## [Teks hasil ekstraksi]
*-*-*

Sunday, October 09, 2005

Dulu Rp 3.000 Dapat Lauk Telur, Sekarang...


Dulu Rp 3.000 Dapat Lauk Telur, Sekarang...
By : MH SAMSUL HADI

Bagi pekerja kasar di Jakarta, seperti kuli proyek, dampak kenaikan harga bahan bakar minyak langsung terasa hingga perut. Pengurangan porsi makanan di warung telah mengubah pasokan gizi ke tubuh mereka.
Menyedihkan. Satu kata itulah yang pertama kali diucapkan Dirya (55), kuli proyek galian Telkom di Jalan Daan Mogot, Jakarta Barat, mengenai dampak kenaikan harga BBM yang dialaminya, Rabu (5/10).
Ekspresi wajahnya dingin, menunjukkan ketidakberdayaan rakyat kecil menghadapi kebijakan pemerintah.
Dulu (sebelum harga BBM naik Red) uang Rp 3.000 dapat lauk telur. Sekarang dengan uang segitu cuma sayur doang, lanjut pria asal Cirebon itu. Kalau mau telur, harganya jadi Rp 3.500 atau Rp 4.000, ujarnya lebih lanjut.
Seperti orang kebanyakan, urusan perut bagi kuli proyek adalah juga soal selera. Artinya, antara satu orang dan yang lain berbeda dalam memenuhinya. Hanya ada dua pilihan bagi kuli proyek dalam mengelola pengeluaran untuk makan sehari-hari, yakni tetap bertahan pada pengeluaran rutinnya atau mengikuti harga warung.

*-*-*

## [Data yang diberikan]

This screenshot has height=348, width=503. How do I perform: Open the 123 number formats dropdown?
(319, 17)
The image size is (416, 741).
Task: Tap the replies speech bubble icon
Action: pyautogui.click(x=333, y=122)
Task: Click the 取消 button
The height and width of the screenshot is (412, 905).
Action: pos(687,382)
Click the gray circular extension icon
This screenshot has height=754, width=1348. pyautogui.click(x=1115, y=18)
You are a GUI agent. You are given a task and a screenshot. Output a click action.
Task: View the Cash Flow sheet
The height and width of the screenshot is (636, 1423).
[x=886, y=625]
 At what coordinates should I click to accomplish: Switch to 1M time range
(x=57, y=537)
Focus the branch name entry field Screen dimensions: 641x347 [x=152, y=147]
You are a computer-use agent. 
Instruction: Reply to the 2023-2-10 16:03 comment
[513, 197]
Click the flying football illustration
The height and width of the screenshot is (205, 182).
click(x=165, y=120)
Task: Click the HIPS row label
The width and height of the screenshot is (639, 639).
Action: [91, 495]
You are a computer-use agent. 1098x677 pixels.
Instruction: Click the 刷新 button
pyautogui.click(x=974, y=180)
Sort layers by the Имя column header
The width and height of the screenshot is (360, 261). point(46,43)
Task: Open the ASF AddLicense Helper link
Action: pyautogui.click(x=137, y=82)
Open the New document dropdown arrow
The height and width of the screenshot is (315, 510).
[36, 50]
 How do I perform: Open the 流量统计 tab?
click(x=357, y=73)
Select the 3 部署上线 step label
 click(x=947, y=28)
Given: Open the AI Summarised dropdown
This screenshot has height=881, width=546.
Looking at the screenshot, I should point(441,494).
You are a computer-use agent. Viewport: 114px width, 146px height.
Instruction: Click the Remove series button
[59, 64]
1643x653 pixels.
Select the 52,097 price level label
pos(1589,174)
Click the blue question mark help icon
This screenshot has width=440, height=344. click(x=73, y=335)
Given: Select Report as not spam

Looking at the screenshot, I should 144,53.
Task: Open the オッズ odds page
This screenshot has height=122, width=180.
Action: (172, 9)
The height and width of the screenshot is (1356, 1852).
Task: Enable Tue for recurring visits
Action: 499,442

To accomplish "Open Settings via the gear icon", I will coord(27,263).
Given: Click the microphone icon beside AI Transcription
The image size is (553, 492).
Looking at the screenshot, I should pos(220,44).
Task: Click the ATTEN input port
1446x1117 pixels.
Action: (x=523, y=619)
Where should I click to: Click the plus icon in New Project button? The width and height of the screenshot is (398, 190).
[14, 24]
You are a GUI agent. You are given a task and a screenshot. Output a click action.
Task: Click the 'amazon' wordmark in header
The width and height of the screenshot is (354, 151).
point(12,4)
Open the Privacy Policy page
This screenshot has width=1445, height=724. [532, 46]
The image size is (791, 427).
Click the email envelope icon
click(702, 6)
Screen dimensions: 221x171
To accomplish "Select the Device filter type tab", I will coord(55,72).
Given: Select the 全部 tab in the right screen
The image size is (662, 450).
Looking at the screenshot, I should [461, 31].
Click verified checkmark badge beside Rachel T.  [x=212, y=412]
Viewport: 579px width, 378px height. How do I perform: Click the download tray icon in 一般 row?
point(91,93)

*-*-*

## [Rincian tugas]
Salin kata demi kata seluruh bagian artikel tentang kenaikan harga BBM, dari "Menyedihkan. Satu kata" terus sampai "ujarnya lebih lanjut.". Jadikan artikel tentang kenaikan harga BBM itu satu-satunya acuan.

## [Jawaban tugas]
Menyedihkan. Satu kata itulah yang pertama kali diucapkan Dirya (55), kuli proyek galian Telkom di Jalan Daan Mogot, Jakarta Barat, mengenai dampak kenaikan harga BBM yang dialaminya, Rabu (5/10).
Ekspresi wajahnya dingin, menunjukkan ketidakberdayaan rakyat kecil menghadapi kebijakan pemerintah.
Dulu (sebelum harga BBM naik Red) uang Rp 3.000 dapat lauk telur. Sekarang dengan uang segitu cuma sayur doang, lanjut pria asal Cirebon itu. Kalau mau telur, harganya jadi Rp 3.500 atau Rp 4.000, ujarnya lebih lanjut.